[Start of Excerpted passage]

Book list A past winner of the World Fantasy Award, Morrow could easily claim another prize, for the year's most outlandish fictional premise, if there were prizes for such things. When God Himself drops dead, leaving His two-mile-long corpse floating face up in the Atlantic, former sea captain Anthony Van Horne is recruited by a grieving archangel to haul the Corpus Dei to an icy tomb at the North Pole. Eager to redeem himself for indi~rectly causing the century's worst oil spill, Van Horne resumes command of his newly repaired supertanker, the Carpco Valparaiso, and speeds north with God in tow. Already faced with protecting the corpse against marauding predators from the air and the sea, Van Horne confronts a series of setbacks as absurd as the notion of his divine cargo--setbacks such as a plot by a rescued feminist castaway to bomb and sink the patriarchal corpse for the good of womankind. Writing a brand of masterfully understated comic prose all his own, Morrow is a genius, and this book is one of the most deliciously irreverent satirical sprees in years. ~--Carl Hays

From Booklist, Copyright © American Library Association. Used with permission.

[End of Excerpted passage]
[Start of Entries provided]

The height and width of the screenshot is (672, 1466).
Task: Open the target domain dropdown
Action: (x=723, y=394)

[End of Entries provided]
[Start of Entries provided]

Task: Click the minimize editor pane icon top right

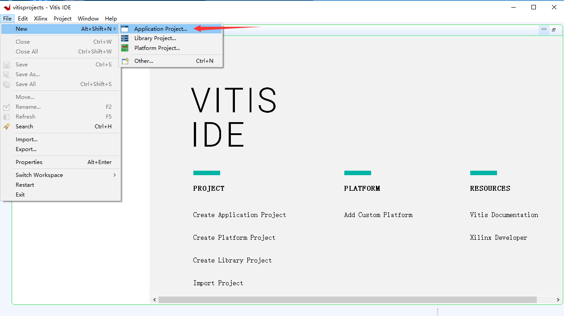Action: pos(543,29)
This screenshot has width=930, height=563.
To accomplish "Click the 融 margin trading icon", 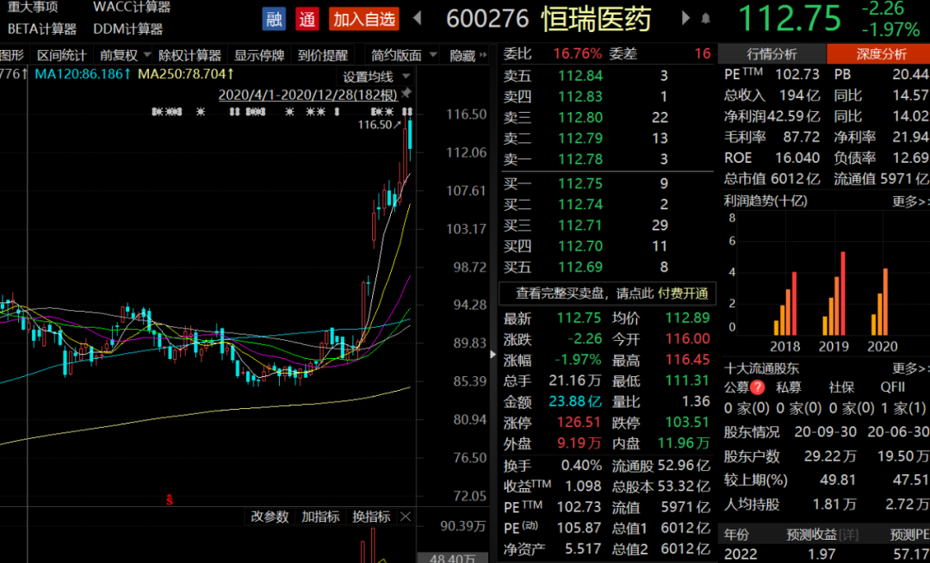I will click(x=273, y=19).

[End of Entries provided]

> **Complete the following**
A. Answer these questions about the book review, one per line:
(i) What award has Morrow won in the past?
(ii) What is the name of the supertanker Van Horne commands?
(iii) Who plots to bomb and sink the corpse?
B. Which lines of the records contain the word "Task"? Locate each one and copy it out in full.

> **Final answers**
A.
(i) The World Fantasy Award.
(ii) The Carpco Valparaiso.
(iii) A rescued feminist castaway.

B.
Task: Open the target domain dropdown
Task: Click the minimize editor pane icon top right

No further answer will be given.